> EXERCISE INPUTS:
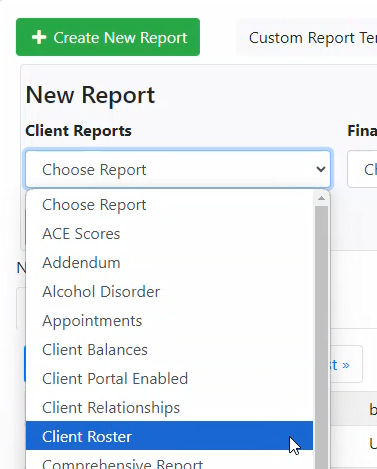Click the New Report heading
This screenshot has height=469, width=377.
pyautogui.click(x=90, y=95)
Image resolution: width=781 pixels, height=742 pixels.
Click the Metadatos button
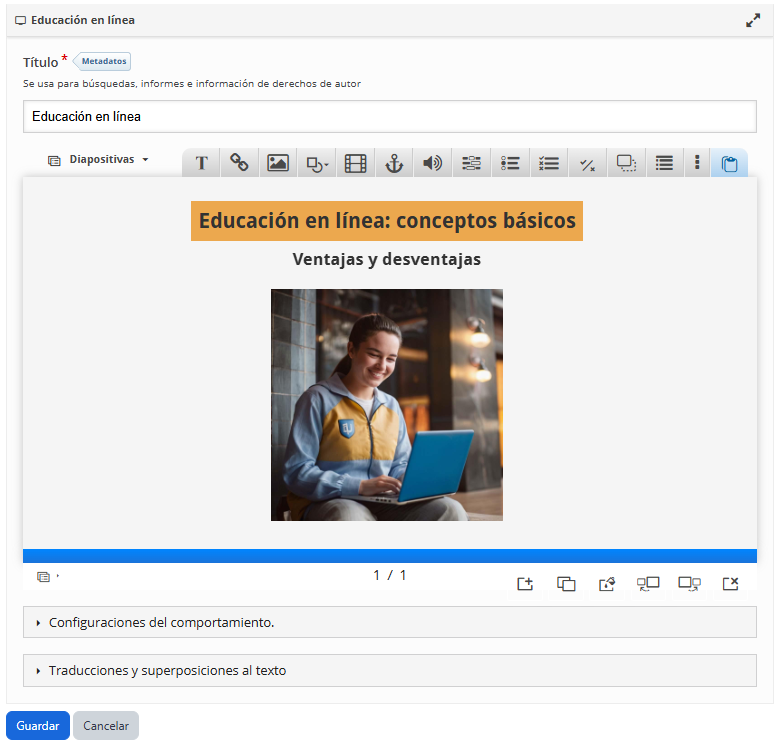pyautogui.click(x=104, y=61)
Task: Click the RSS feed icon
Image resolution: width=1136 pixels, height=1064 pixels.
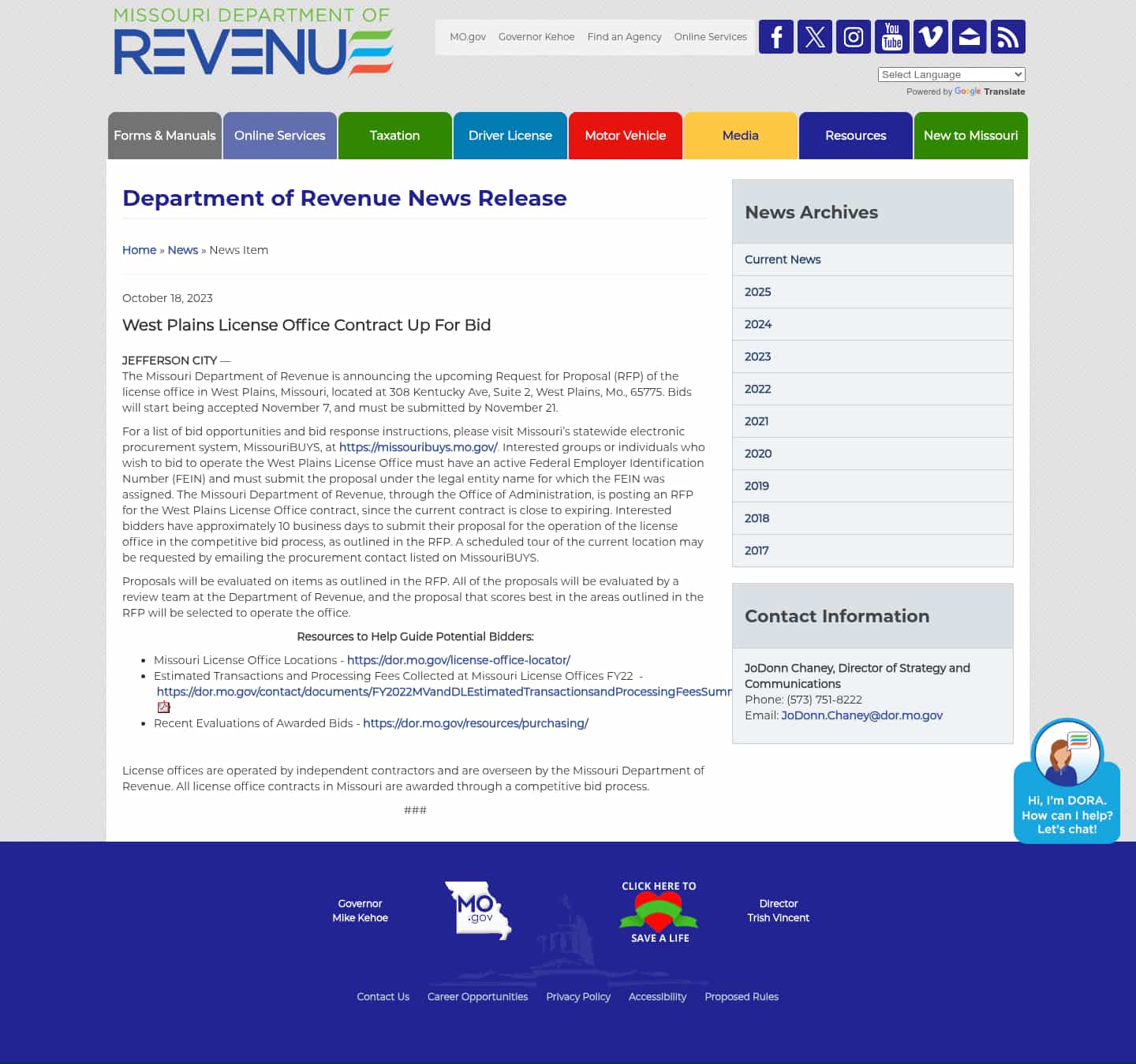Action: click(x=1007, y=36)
==
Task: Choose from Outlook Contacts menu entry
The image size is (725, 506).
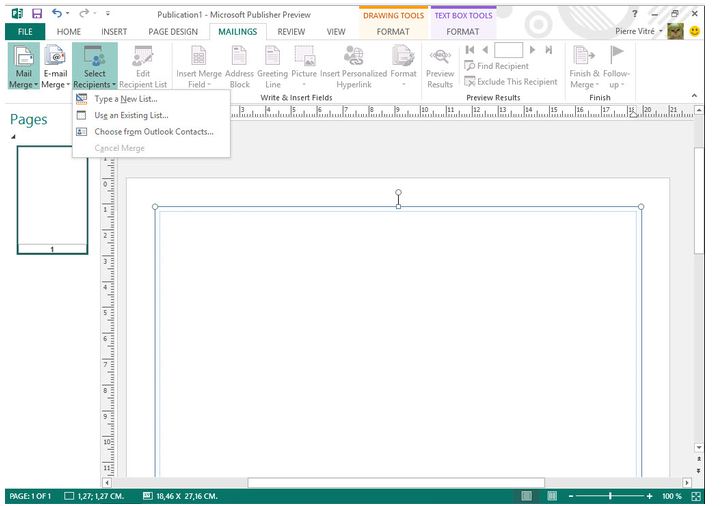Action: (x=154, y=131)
---
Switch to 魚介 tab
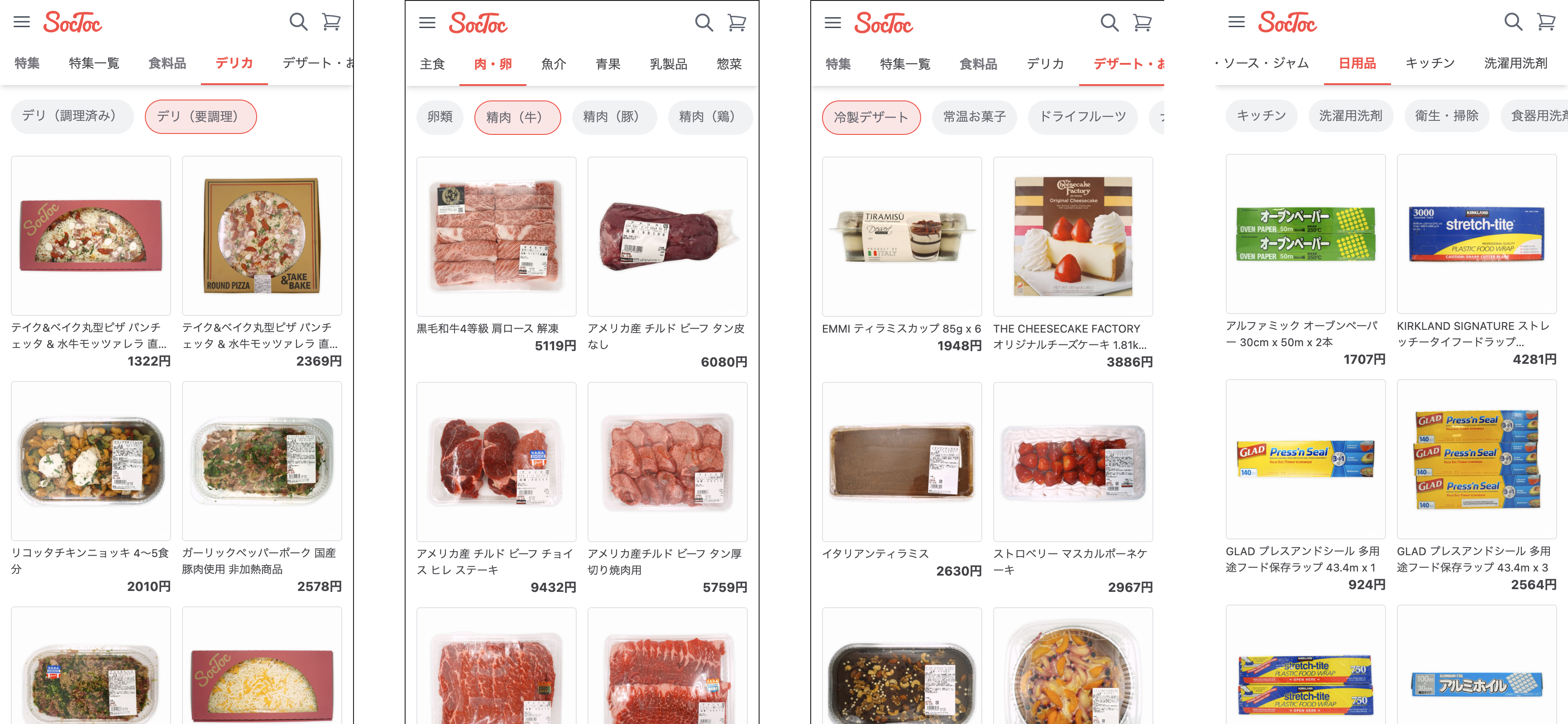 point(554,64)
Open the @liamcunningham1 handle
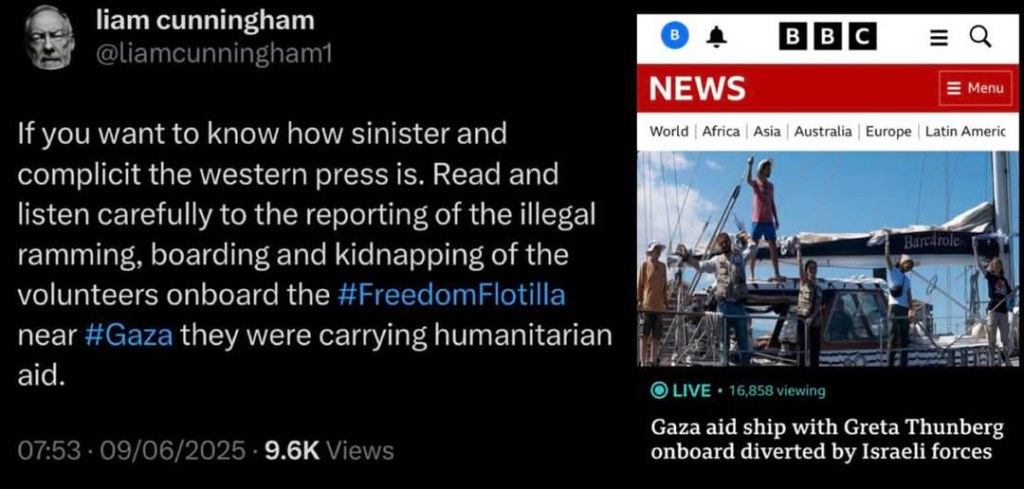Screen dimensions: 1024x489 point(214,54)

> BRIEF: Scan the records above for the word "Task". Show each line in which it appears.

> RESULT BELOW:
Task: Click the RSS feed icon
Task: Choose from Outlook Contacts menu entry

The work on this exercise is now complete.